Last week, or maybe a bit before, I made the final selections for my book of poetry. I printed every page, which is a lot, but not so much as it may sound since they are mostly rather short poems, and printed I held them in my hands. I sorted them. First by very beginnings and very end endings. Then I counted their lines and scored lists at their feet of tokens and themes and what visions they brought me. I removed a few, who had no place among the others, and that gave me a center middle. Which was too much for start or end. From there I managed to give them an order, finding which would lay against and which wanted no page near another. I read them all again, first line and center and last. I wrote their order at the top corner, starting with 0 and moving on from there each one from 1 to 53. And that’s how many there will be. With other things between.

My partner is helping me with finding a way to format the book so that it’ll be relatively pain-free and compatible with a self publishing company or two. Because this book is going to be an actual book… more than just a notepad in my hands.

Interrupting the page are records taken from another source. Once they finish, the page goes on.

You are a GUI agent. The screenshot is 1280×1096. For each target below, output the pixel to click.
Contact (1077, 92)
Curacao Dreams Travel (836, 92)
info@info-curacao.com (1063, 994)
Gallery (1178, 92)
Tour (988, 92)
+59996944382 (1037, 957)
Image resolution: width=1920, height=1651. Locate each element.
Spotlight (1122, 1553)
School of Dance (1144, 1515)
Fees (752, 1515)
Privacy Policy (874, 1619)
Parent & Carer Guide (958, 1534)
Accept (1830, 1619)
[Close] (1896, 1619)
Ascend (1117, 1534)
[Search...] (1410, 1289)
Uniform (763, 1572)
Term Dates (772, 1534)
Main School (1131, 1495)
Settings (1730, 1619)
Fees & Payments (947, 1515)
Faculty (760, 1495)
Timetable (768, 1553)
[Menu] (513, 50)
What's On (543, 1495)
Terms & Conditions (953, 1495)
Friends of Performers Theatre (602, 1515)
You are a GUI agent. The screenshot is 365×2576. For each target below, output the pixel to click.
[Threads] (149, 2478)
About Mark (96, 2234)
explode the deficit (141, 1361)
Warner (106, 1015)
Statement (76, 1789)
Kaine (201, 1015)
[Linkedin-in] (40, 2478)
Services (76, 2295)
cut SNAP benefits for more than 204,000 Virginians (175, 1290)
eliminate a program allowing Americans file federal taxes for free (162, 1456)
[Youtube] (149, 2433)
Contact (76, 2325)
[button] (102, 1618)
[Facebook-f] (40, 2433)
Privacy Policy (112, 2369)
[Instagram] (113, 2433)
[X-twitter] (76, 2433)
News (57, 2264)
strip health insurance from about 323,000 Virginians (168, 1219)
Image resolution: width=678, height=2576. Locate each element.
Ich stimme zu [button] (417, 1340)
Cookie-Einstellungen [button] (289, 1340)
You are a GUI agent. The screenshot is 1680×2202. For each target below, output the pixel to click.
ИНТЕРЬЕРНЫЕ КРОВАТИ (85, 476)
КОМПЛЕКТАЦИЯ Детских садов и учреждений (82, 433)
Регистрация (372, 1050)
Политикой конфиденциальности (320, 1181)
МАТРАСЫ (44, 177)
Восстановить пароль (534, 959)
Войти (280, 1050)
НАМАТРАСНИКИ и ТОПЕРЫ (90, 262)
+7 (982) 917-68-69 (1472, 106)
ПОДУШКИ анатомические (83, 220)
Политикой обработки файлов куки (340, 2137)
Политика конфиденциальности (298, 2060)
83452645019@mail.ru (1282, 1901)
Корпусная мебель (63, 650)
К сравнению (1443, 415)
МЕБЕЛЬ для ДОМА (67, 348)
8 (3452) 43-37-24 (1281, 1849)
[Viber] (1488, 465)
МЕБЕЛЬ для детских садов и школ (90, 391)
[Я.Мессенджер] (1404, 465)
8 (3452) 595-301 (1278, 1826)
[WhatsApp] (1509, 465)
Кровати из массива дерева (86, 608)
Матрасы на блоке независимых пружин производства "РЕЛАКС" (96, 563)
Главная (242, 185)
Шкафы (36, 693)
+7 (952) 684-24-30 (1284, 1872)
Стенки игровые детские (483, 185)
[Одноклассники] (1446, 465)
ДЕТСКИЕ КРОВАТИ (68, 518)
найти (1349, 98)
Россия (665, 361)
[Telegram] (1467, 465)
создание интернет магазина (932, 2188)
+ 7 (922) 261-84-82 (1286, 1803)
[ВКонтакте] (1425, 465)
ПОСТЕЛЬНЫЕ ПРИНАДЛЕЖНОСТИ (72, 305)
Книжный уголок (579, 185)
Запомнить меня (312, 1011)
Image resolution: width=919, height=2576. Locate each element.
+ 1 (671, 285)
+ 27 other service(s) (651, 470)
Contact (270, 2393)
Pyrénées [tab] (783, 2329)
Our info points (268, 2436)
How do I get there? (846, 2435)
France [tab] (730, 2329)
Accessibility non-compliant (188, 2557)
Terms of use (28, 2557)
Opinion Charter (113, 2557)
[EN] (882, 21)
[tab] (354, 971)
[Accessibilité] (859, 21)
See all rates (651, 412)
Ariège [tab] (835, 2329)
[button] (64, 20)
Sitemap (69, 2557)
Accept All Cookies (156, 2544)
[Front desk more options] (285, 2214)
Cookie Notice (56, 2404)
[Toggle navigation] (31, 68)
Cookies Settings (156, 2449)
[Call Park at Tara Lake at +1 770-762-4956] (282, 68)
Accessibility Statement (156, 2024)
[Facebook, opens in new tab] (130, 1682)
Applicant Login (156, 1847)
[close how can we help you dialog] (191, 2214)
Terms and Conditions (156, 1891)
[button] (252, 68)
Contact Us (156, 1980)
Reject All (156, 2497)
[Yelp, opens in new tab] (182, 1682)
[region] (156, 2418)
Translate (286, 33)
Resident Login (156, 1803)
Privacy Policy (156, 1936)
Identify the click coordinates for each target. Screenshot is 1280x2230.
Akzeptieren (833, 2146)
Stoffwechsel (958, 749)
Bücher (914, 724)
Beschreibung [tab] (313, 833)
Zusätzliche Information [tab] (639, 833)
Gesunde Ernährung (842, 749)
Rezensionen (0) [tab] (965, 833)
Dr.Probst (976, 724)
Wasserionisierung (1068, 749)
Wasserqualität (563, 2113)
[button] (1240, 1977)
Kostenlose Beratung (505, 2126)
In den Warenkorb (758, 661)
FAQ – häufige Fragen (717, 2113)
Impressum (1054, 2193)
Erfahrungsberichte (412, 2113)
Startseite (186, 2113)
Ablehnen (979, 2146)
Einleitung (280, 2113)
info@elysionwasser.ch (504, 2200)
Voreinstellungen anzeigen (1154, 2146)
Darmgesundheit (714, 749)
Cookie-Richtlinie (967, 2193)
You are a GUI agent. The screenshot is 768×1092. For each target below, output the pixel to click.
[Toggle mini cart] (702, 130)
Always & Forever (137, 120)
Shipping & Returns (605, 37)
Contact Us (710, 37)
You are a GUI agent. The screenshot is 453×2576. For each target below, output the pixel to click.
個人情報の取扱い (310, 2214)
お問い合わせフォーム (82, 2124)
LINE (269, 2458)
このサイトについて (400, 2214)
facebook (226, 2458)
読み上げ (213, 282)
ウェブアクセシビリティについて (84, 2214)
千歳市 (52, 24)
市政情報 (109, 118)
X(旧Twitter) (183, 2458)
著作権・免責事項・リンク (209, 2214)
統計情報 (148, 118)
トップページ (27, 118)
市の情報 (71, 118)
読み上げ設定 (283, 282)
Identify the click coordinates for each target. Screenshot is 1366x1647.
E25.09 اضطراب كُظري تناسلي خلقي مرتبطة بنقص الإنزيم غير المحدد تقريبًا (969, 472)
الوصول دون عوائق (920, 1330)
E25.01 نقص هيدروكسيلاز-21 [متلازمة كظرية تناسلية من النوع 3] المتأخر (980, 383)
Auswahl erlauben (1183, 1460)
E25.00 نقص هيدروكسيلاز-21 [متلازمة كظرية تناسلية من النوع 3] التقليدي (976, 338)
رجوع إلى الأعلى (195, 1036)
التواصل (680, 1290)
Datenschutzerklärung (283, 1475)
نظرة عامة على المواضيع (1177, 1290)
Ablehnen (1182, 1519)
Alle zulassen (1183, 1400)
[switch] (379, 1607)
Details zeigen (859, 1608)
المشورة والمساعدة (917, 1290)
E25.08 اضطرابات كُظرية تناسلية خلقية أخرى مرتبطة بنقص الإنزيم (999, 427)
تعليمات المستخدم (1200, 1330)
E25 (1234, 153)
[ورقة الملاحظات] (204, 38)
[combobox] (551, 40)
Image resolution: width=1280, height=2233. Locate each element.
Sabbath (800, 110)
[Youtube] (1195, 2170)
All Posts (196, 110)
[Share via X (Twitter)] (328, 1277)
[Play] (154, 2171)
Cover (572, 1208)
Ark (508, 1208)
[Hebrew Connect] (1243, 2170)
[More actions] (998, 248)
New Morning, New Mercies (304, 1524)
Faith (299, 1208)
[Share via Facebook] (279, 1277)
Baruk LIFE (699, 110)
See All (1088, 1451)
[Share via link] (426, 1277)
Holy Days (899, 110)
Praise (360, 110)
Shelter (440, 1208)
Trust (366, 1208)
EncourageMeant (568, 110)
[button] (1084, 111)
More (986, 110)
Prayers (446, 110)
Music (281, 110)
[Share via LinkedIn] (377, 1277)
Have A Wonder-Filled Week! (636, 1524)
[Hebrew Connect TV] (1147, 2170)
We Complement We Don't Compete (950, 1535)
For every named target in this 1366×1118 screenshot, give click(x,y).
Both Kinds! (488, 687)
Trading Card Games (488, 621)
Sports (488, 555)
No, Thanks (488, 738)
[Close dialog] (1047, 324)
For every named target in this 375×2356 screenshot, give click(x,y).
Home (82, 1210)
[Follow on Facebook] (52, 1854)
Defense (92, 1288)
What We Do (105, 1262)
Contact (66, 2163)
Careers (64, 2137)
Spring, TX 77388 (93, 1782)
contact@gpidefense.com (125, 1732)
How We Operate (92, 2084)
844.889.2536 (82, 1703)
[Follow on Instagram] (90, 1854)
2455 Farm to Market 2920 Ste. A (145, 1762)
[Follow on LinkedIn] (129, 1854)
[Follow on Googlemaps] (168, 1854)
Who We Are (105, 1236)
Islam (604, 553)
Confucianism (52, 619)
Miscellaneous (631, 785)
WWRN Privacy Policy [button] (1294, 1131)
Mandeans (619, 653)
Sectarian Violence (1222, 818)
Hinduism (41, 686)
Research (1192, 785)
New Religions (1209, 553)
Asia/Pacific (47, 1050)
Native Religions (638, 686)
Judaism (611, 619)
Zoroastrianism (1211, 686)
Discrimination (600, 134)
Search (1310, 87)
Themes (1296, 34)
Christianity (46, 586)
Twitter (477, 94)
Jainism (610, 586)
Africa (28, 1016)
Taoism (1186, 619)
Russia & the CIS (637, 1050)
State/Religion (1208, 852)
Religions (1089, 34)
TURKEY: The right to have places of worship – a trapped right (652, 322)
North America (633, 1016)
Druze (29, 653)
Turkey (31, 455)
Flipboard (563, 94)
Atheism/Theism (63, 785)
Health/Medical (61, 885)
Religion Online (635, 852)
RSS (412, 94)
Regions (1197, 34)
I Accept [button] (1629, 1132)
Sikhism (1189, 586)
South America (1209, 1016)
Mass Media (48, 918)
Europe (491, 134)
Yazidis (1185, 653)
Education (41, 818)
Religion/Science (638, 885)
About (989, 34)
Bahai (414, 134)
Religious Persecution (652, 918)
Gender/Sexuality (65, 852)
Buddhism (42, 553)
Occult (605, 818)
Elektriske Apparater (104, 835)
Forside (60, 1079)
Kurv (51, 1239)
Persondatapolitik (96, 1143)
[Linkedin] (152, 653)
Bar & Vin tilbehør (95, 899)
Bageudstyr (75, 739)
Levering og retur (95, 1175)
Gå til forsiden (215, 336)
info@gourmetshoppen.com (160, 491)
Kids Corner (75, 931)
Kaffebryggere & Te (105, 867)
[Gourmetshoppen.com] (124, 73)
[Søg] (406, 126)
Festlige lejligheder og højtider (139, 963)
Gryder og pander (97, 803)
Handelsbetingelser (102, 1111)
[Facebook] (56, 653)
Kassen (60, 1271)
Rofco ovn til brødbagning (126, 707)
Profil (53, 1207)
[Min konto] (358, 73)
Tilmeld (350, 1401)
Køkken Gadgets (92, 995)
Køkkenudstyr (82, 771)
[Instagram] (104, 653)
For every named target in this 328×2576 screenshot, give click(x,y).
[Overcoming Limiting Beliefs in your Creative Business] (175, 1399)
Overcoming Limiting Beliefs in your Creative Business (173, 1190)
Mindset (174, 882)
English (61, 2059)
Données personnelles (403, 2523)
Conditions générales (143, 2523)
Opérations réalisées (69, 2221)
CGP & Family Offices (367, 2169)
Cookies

I’ve had a few people shrug or wonder about that. Telling me how I should handle my things, as if they were not book worthy or book able. I’m not sure what inspires this sort of reaction in others, but I just shake my head and let them know that while I may have downloads, these poems – my poems – will be an actual book, with weight and mass and a surface to touch. I even plan to sell them, though at first I had planned on a book for myself only. This intent tends to draw out the biggest reaction from people.

And sometimes I have a pang in my chest, a worry that I am being foolish, but it doesn’t matter in the end. I will have my book. My first book. To hold and smell and love. My words will be real physical things that take up space – and that’s something I’ve always wanted.

I have no idea how long this will take me, but it’s been a process of many years already.
Once I bought a sturdy little notebook, with a soft hide and an elastic closure, and a little purple ribbon attached to mark place. I chose it for my poetry, and in it I wrote as close to every day as I could manage, which sometimes was not at all like every day. Sometime early last year I realized that it was nearly full, and I decided that when it was full I would make a book, and last summer, with a full notebook, I started transcribing them onto the computer, carefully editing what needed correction, because daily practice is often rough and in the moment, without much use for proper spelling or strict structure. Of course, there were many, many more poems in my notebook than will go into my book, once they were all typed up, I removed all but what would fit according to the lines of daily poetry strictly, sorting them into different folders and keeping aside the chosen few.

This book is the culmination of a hope and a practice to fill that space. It will be the coalescing of a promise of poetry and word and repeated days.

I’m really excited and I hope to share it with you soon.